Stocks surged on Tuesday as Wall Street increased bets on a U.S.-China trade deal after President Donald Trump said he will be meeting with his Chinese counterpart, Xi Jinping, at the upcoming G-20 summit. Sentiment was also lifted by hope that the Fed will ease monetary policy later this year.
The Dow Jones Industrial Average jumped 353.01 points to 26,465.54 as 3M and Boeing outperformed. The S&P 500 climbed 1% to 2,917.75 while the Nasdaq Composite advanced 1.4% to 7,953.88. The S&P 500 also closed 1.2% from its all-time intraday high of 2,954.13, which was reached May 1.
Trump said in a tweet he "had a very good telephone conversation" with Xi. He added: "We will be having an extended meeting next week at the G-20 in Japan. Our respective teams will begin talks prior to our meeting." The summit will start on June 28.
Boeing and Caterpillar shares, two trade bellwethers, rose 5.4% and 2.4%, respectively. Deere shares also gained more than 3%. Semiconductor stocks jumped on Trump's tweet. The VanEck Vector Semiconductor ETF (SMH) surged more than 4%, led by strong gains from Nvidia and Micron Technology.
"Certainly, there's ground for optimism," said Michael Geraghty, equity strategist at Cornerstone Capital Group. "However, we have to remember there have been a lot of negotiations between China and the U.S. where they seem to be close to a deal and then things fell apart."
Hope for a U.S.-China trade deal diminished last month after both countries raised tariffs on billions of dollars worth of their goods. Trump also floated the possibility of imposing tariffs on more Chinese imports.
Tuesday's moves come as the Fed kicked off a key two-day monetary policy meeting.
The Fed is expected to leave rates unchanged. However, investors will monitor whether policymakers at the central bank lay the groundwork for rate cuts later in the year. Traders are pricing in three rate cuts before year-end, according to the CME Group's FedWatch tool.
"The market wants to hear words that err towards the Fed cutting rates in July," said Jennifer Ellison, principal at BOS. "If there's language that sounds like they're backing off from that, it's going to spook the market. Part of the reason the market is up today is because of the trade stuff, but also the anticipation around the Fed continuing to be very dovish."
The meeting comes after jobs growth and manufacturing activity in May slowed down. This, coupled with lingering worries over U.S.-China trade has led to increasing worries over the global economy.
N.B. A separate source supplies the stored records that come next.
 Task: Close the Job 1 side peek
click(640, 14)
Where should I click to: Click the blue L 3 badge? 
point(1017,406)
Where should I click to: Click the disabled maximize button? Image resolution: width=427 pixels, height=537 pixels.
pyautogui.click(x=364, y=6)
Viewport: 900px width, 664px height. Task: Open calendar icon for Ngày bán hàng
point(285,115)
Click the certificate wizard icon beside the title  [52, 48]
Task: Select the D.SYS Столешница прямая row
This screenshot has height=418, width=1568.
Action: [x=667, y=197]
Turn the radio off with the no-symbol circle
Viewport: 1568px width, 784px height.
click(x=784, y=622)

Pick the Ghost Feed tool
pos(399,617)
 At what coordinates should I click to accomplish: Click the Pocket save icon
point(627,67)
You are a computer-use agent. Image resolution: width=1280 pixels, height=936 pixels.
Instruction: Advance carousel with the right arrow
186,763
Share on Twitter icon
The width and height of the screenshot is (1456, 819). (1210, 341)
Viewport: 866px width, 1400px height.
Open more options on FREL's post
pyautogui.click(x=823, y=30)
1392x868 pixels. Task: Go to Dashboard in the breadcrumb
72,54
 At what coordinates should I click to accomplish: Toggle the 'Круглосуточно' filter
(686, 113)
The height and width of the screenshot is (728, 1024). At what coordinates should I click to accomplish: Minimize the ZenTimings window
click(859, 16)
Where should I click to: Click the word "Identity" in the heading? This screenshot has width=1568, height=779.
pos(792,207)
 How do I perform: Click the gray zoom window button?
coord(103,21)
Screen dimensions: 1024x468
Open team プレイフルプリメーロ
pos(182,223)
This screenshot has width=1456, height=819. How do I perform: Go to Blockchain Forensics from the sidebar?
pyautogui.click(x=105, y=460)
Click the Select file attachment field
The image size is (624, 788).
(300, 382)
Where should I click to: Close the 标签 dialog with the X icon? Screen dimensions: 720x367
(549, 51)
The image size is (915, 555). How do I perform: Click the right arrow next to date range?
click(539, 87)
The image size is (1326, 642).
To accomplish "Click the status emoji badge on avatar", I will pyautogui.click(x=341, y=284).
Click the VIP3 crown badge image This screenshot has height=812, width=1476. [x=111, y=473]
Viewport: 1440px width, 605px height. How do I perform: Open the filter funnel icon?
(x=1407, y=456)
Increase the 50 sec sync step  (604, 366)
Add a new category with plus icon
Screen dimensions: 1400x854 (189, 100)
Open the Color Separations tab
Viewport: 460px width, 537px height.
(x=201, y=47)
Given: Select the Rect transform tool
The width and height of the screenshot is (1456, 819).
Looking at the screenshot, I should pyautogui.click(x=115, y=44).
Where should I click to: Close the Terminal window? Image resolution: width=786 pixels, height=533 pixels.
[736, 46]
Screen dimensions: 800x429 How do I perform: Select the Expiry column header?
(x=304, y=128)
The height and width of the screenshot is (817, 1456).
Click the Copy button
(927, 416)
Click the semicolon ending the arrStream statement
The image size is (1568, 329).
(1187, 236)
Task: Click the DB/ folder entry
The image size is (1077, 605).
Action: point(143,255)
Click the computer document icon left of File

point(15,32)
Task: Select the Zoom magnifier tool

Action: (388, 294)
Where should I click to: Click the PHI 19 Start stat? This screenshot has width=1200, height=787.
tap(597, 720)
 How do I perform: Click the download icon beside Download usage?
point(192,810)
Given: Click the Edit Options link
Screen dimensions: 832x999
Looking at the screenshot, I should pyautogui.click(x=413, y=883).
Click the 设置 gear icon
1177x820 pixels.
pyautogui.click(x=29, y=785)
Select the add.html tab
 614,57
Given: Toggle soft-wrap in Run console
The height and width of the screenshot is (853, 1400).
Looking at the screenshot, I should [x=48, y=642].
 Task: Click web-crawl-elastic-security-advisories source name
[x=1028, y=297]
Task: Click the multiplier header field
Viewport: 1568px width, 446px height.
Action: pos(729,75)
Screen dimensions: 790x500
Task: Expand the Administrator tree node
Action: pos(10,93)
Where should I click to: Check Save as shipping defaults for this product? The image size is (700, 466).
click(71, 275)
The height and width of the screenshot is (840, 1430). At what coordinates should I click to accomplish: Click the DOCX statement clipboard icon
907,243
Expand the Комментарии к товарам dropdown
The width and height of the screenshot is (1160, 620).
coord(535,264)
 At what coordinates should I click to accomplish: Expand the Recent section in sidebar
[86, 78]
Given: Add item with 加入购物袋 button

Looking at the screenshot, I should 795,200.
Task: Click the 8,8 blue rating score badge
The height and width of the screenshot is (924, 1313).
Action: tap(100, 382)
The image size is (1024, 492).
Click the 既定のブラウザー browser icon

The Fed's decision is scheduled to be announced Wednesday at 2 p.m. ET. Fed Chair Jerome Powell will also hold a news conference after the announcement.
"Short of easing tomorrow (about 20% priced in), Powell needs to send a strong enough message to the market" that rate cuts are coming, Gregory Faranello, head of U.S. rates at Amerivet Securities, said in a note. "I do feel, though, the Fed needs to take back some control here. We have gone from the market chasing the Fed (4 hikes) to the Fed chasing the market (3 cuts) in a very short period of time."
Investors also cheered the prospects of more stimulative measures from Europe. Mario Draghi, president of the European Central Bank, said Tuesday: "In the absence of improvement, such that the sustained return of inflation to our aim is threatened, additional stimulus will be required."
Draghi's comments sent the euro sliding against the dollar. They also jolted European stocks. The Stoxx 600 index climbed more than 1.5%, along with the German Dax and the French CAC 40.
Trump criticized Draghi's remarks, noting additional ECB stimulus makes it "unfairly easier" for Europe to compete with the U.S.
Stocks briefly fell from their highs after Bloomberg reported the White House was looking for legal ways to demote Powell from his spot at the Fed. Larry Kudlow, director of the National Economic Council, later said the president was not planning to demote Powell.
Stocks have been on fire this month, rebounding from steep losses in May. The major averages are all up more than 6% in June.
"There's really been two major drivers: the trade optimism and the optimism around interest rates," said James Ragan, director of wealth management at D.A. Davidson. "There are still headwinds out there. We'd feel better fading the rally a little bit. The market may be getting a bit ahead of itself in the short-run. But if we get through that meeting next week and there is a trade agreement and the Fed cuts rates, you could make the argument for a strong rally moving forward."
—CNBC's Sam Meredith contributed to this report.